**PROBLEMS AND TASKS:**
[1] In the passage on COVID-19 and pulmonary function, what did Riou et al find in patients with critical disease?
[2] Pick up the passage on COVID-19 and pulmonary function after its final sentence and keep writing.

**PROVIDED PASSAGE:**
There is growing concern regarding the association between COVID-19 and pulmonary function. Previous reports have concentrated on respiratory follow-up after hospitalisation for COVID-19. Trinkmann et al 18 found that symptomatic patients had a significantly lower forced expiratory volume in 1 s, vital capacity and transfer factor of the lung for carbon monoxide (TLCO) compared with asymptomatic patients. Riou et al 19 found that patients with critical disease had lower total lung capacity and TLCO. However, how the pre-existing pulmonary function impairment impacted the COVID-19 outcome has not yet been fully elucidated. Currently, related literature is scarce, possibly due to limited pulmonary function data and the temporary closure of pulmonary function testing laboratories during the COVID-19 pandemic. Morgenthau et al 20 found that mortality in patients with COVID-19 with sarcoidosis was associated with moderate or severe impairment in pulmonary function. He et al 21 reported that a longer history of COPD increased the risk of death and negative outcomes of patients with COVID-19, which was consistent with He’s work.21 In our cohort, the impaired lung function of patients with COVID-19 with underlying chronic airway diseases might have a significant impact on the outcome. However, the analysis could not be conducted due to unavailable data, which was a limitation of this study.

**RECORDED INFORMATION:**
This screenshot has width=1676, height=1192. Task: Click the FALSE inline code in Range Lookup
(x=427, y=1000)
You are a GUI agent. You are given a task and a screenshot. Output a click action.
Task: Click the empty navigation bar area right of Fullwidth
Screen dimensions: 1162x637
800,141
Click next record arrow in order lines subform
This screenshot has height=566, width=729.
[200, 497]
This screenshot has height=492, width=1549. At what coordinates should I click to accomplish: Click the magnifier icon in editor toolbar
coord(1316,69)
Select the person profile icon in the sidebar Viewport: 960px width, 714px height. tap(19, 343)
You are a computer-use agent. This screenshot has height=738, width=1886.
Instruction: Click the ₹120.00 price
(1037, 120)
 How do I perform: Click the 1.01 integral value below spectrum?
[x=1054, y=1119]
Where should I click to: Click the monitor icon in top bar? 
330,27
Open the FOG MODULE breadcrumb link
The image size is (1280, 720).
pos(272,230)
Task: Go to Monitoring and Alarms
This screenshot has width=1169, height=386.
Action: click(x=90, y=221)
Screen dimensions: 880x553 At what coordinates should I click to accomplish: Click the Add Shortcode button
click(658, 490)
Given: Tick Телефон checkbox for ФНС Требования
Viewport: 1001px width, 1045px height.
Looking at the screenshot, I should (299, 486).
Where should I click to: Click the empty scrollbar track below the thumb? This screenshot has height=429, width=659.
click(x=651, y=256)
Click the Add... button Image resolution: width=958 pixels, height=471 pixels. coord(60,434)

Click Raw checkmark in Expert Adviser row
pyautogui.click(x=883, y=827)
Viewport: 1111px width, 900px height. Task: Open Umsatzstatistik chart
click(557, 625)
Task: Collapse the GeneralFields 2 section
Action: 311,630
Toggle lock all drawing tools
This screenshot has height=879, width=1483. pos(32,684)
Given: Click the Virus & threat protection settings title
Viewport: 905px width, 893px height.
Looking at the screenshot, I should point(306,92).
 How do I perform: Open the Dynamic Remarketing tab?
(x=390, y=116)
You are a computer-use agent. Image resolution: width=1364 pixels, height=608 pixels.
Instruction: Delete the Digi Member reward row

**RESULTS FOR THE EXERCISE:**
[1] They had lower total lung capacity and TLCO.

[2]
Previous treatment regimens might contribute to the outcome of patients with COVID-19 with underlying chronic airway diseases. Inhaled corticosteroids (ICS) (with or without long-acting β-agonist) are applied directly to the respiratory epithelium in the intervention of stable COPD and asthma to reduce airway inflammation. ICS could decrease the expression of both ACE2 and transmembrane protease serine 2 (TMPRSS2) on airway epithelial cells, subsequently protecting them from being invaded by SARS-CoV-2.22 In addition, the proliferation of coronavirus and cytokine production could also be suppressed by the usage of ICS.23 However, whether the use of regular ICS before the pandemic had an impact on COVID-19 outcomes remains controversial. Bloom et al reported that patients with asthma older than 50 years could benefit from the use of ICS within 2 weeks of admission, while patients with other chronic pulmonary diseases could not.24 Schultze et al 25’s work denied the positive role of regular ICS use in protecting against severe outcome of COVID-19, both in patients with asthma and in patients with COPD. In our cohort, only one patient with COPD and two patients with asthma reported having long-term use of ICS due to the difficulty in collecting medical histories in the initiation of the pandemic. Further detailed information on comorbidities, prior medication and many bias factors should be taken into account to figure out the benefits or harms of ICS in COVID-19.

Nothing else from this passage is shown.